11
Yorum
4
Beğeni
5,0
Puan
1866
Okunma

sen olmayan zaman diliminde
kelimelerim çıplak
yavandı kalem
sen kadar yalnız yüreğim
şehr-i İstanbul kadar kalabalık
gözlerime mil çeklidi
senden önce yâr
kalbim en acımasız ablukasında nefere bürünürken
yüklemi olmayan sessizlik özneleri oldu
gül köklerini söktü alyuvarlardan
gri semadaki yağmur damlalarını toplayıp
köküne kibrit suyu döktüm gökyüzüne
rengarenk gökkuşağını alıp bohcaladım
ellerim soğuk
gözlerim solgun
çorak coğrafyada filizlenen ekmek arası özlemlerde düş ambarı
sen
yamalı yırtık bir uçurtma
ben
peşinden sürüklenen bir cocuk
üstü başı kirli
dili lâl
bedenini tuzlu sularıya yıkayan
gök çok uzak
yaralı bir sol yan
ve
her bir yara irinli
söksem kabuk bağlanmışlıkları
kapamaya çalışsam yaralarımı
öteki yanım kanamaktaydı hep
kapatamadım boşluklarımı
içime kefenleyim gömsem suskunluğumu
tuzlu sular sobelidi yamalarımı
senden önce koca bir boşluk
koca bir kan kırmızıydı yüreğim
gölgeli yüzüm
mora boyanan dudaklarım.
her bir adım uçurumun kenarında
Azraille vals yaparken
küçüklüğüm yürüdü hep önden
önüm arkam hiçlik
sağım solum uçurum.
kanamalı bir gece
kara peçeli şehre her taktığım gümüş pul yalnızlıkla soldu
’mim’ gibi eğildi ruhum
sığamadım
yerleşemedim aşkın tek hecesine
yalnızlık dar-ı acun kadar büyüktü belki
tanımsızdı Şems
toprak parçası yoktu sensizliğimi serecek
kurutacak
kara bir perdeden koca bir ’ben’ düştü bana.
durduğum her safta yenilgiyi gögüsledim.
ye`s duvarlarına çarptım ruhumun çehresini
kırıldım.
incindim...
avuttum yüreğimi kendimin bile inandığı yalanlarla
renksizliğim, yetimliğim gebe kaldı
kırık bir ayna parçasına özendim
kırıldım binbir parçaya
kanadım bir serçe ıslaklığıyla
yüreğimden sızdı kimsesizliğim
tel örgülerle çevirdim etrafımı
sesli harflerimi yitirdim sessiz çığlıklarım da velhasıl!
vakit ’tamam’ di sen geldin cancağızım.
Marmara kokan düşlerime doğdun
solmuş bir gül’e cansuyu verdin
nadasa bırakılmış topraklarıma sağdırdın yağmur sağanaklarını.

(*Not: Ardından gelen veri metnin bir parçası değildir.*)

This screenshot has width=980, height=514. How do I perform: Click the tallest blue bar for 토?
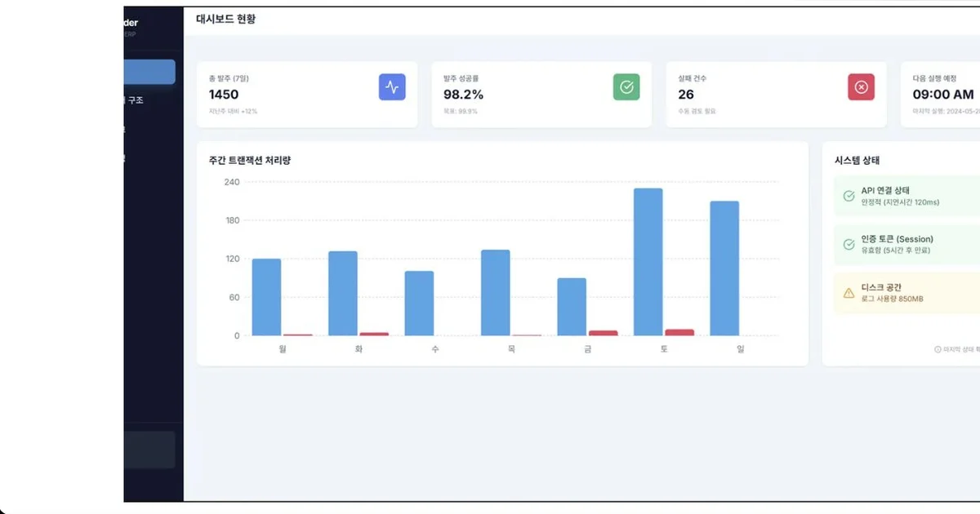click(648, 262)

yüreğime giydirdiğim hicran gömleğime inat
vaftizledin yüreğinin kevserinde
dudak kenarlarımda kalan özlem yanığı sözcüklere inat
sen oldum yavaş yavaş
canhıraş çığlıklarımda yitirdiğim kalemimi yeniden hayat verdin cancağızım
küf kokan yüreğimi
avucunda açan sevda çiçekleriyle sıvadın
hüsnüyusuflar yeşerdi zenci köllerimde
ve
sen geldin cancağızım
sus(ma)lara kör kuyalara attım gayri.
her bir nefesimde benliğimi azad eyledim
kıblegâhım sensin cancağızım
güzergâhımın sonu sen
susuzluğum sessizliğimi feshetmeye niyetlendi
fecr bir vakit de
gayri
ne ben
ne sen yok cancağızım
’ biz’ oluyor beyaz duvaklı kağıtta cümlelerim
cebimdeki hacıyatmazlar
sen kokan Marmara’nın eteğinde
dinmek bilmeyen acılara tuzlu suyun teskin ederken
İbrahim gibi yanmaya beş gece
saldım yüreğime yuva yapan kırlangıçları
serabına susadım Yunus’a büründüm
’mim’ halimle sustum yâr
kül oluyorum avuçlarında cancağızım
aşık olmaktan vazgeçtim âşık’a döndüm yâr
yalnızlığın esaratinden kurtulup
ben ’sen’ olurken
sen ile ben ’biz’ olduk cancağızım
cansuyum
gordion
26/05/2010
5.0
100% (12)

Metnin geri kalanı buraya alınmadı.